In his unveiling at Stamford Bridge, Villas-Boas was challenged on his decision to turn his back on his hometown club, having previously stated on a number of occasions his intention to lead it back into the Champions League and build on his season of plenty. Admitting that nothing would assuage Porto’s “sense of betrayal”, he hinted that the burning ambition in his heart had won over the long-term plan in his head. “When you're extra confident, maybe you make mistakes that you shouldn't," he suggested. "In the end, I just felt I could challenge myself a little bit more.”
In spring 2011, the atmosphere in his Porto squad had been extraordinary. The players exuded invincibility on the field, and the locker room was effervescent off it. Perhaps that feeling of being untouchable had led Villas-Boas to forget that Porto was just surfing a wave. The team wasn’t yet the finished article. How could it be, before testing itself in the rarified air of the Champions League?
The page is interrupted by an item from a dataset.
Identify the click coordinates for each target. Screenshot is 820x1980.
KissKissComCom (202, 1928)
What made Villas-Boas’ Porto so exhilarating was that it flew by the seat of its pants. The thrill was in watching a reckless team succeed on what felt like pure adrenaline. Porto defended with a cavalier gait that would become infamous in Villas-Boas’ spell at Stamford Bridge, but had the attacking power to make it not matte, and the swagger to cow often-modest opponents.
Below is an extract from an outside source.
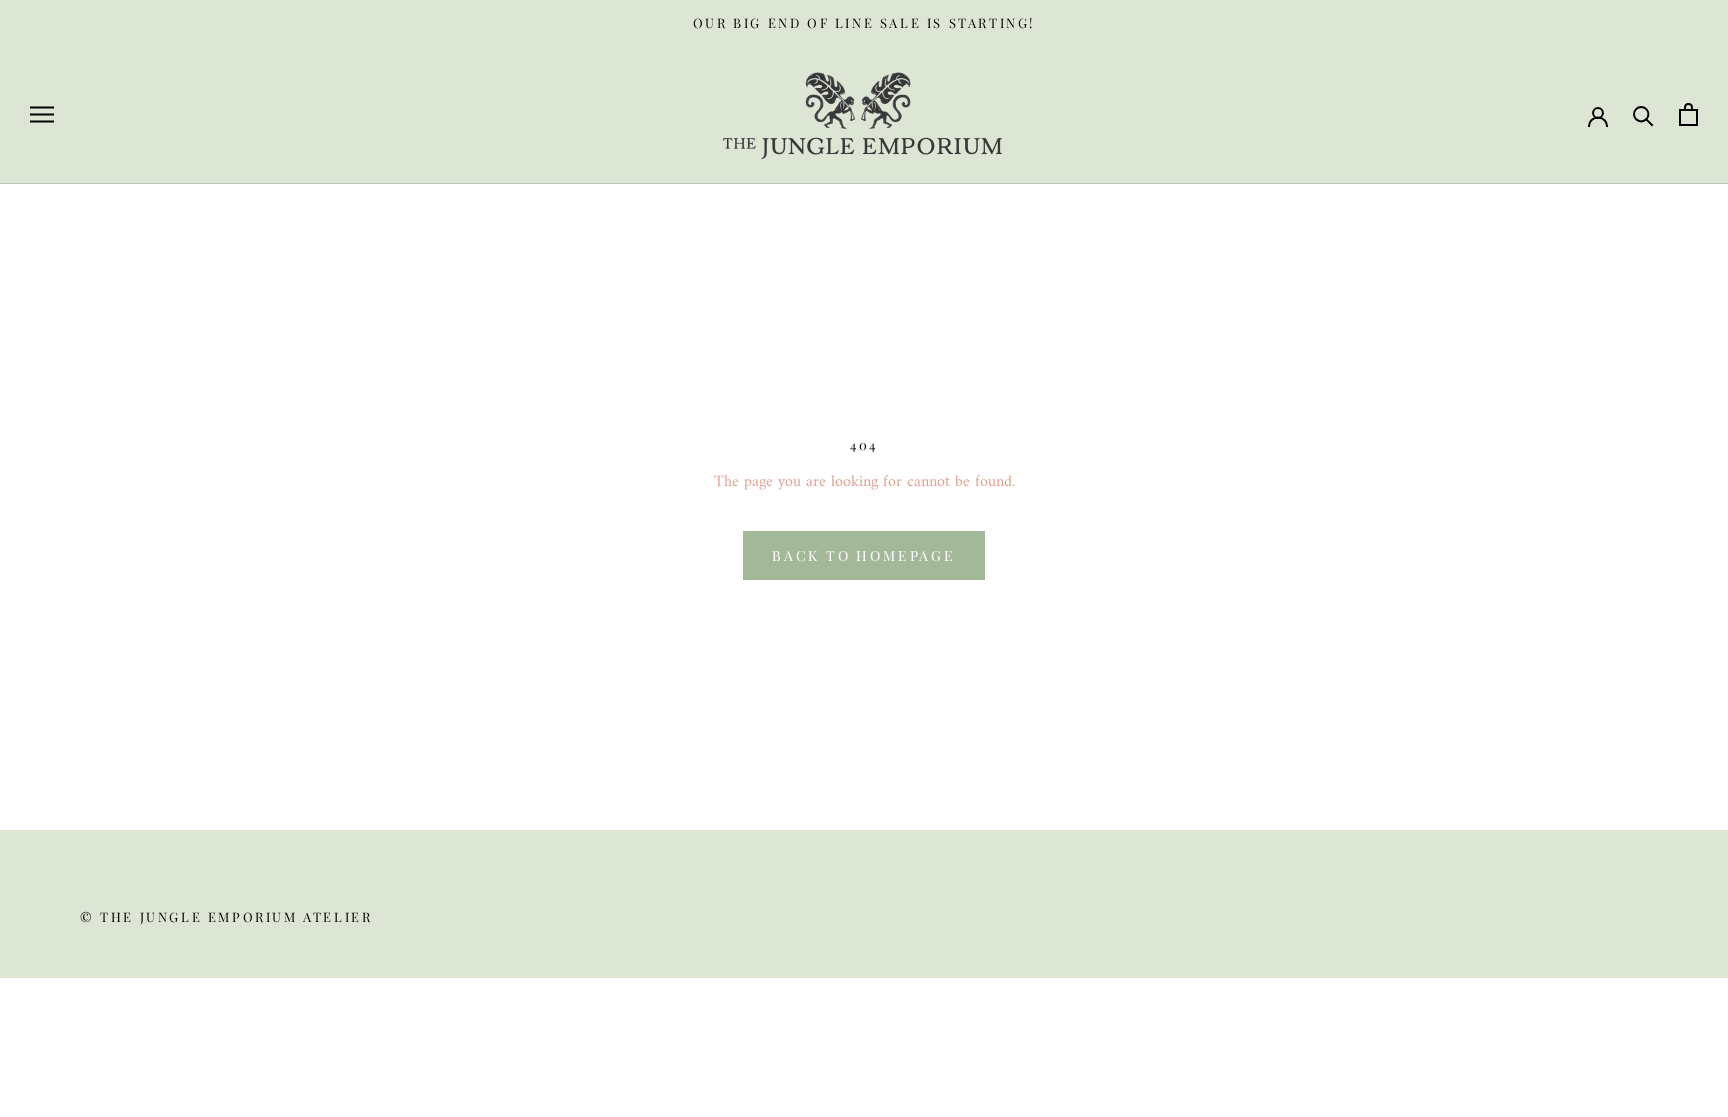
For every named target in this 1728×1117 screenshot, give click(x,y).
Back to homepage (864, 555)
A transitional Chelsea lacked that ability to spark. Perhaps if Villas-Boas had been able to call on some of the heralded young players cast off by his predecessors, such as Fenerbahçe’s Miroslav Stoch or Roma’s new Italy international Fabio Borini, he would have found the energy in his staff required to instill his still-nascent style into the Premier League.
While Villas-Boas had significantly changed Porto, he had done it by evolution, not revolution. He quickly moved on the squad’s two most senior outfield players in Bruno Alves and Raul Meireles, but adjusted the team’s dynamic rather than changing the shape from the habitual 4-3-3.
It all went so swimmingly that he was starved of one of the most important growth experiences of all – adversity. Villas-Boas’ real problem at Chelsea was not directly a question of age, but that he had never had to dig himself out of a real hole. We’ve seen it before. Markus Babbel had a stellar first season at Stuttgart, propelling the shell of a team inherited from Armin Veh from mid-table into the Champions League in 2009. When things got rough, he lacked the knowhow to react. Babbel was out of a job before Christmas 2009.
Amidst the accolades in Portugal, there had been a clue that Villas-Boas had not yet learned to lose. After a stellar start to 2010-11, Porto entered October with a 100% record. In game seven in the Liga, it dropped its first points in a draw at Guimarães. Villas-Boas was sent to the stands in the closing stages for rowing with referee Carlos Xistra.
He continued his broadside at the official after the game, complaining that Porto should have been awarded a penalty. “If the (television) images show that it wasn’t a penalty, I’ll apologize,” he pledged. Television vindicated Xistra, so Villas-Boas retracted his barb – and then went on to drag up another half-dozen errors that he claimed the referee had committed. It was petty, ungracious and unconstructive. It also contextualizes some of his increasingly spiky behavior to perceived criticism as his time at Chelsea went on.
So what next for AVB? The irony is that his next assignment could well be at Internazionale, another club where he previously worked under Mourinho to great effect - and another club where a huge rebuilding job is desperately needed, and has been since his fellow Portuguese upped sticks for Real Madrid. At least Dejan Stankovic and Cristian Chivu should be easier to shift than Frank Lampard and John Terry.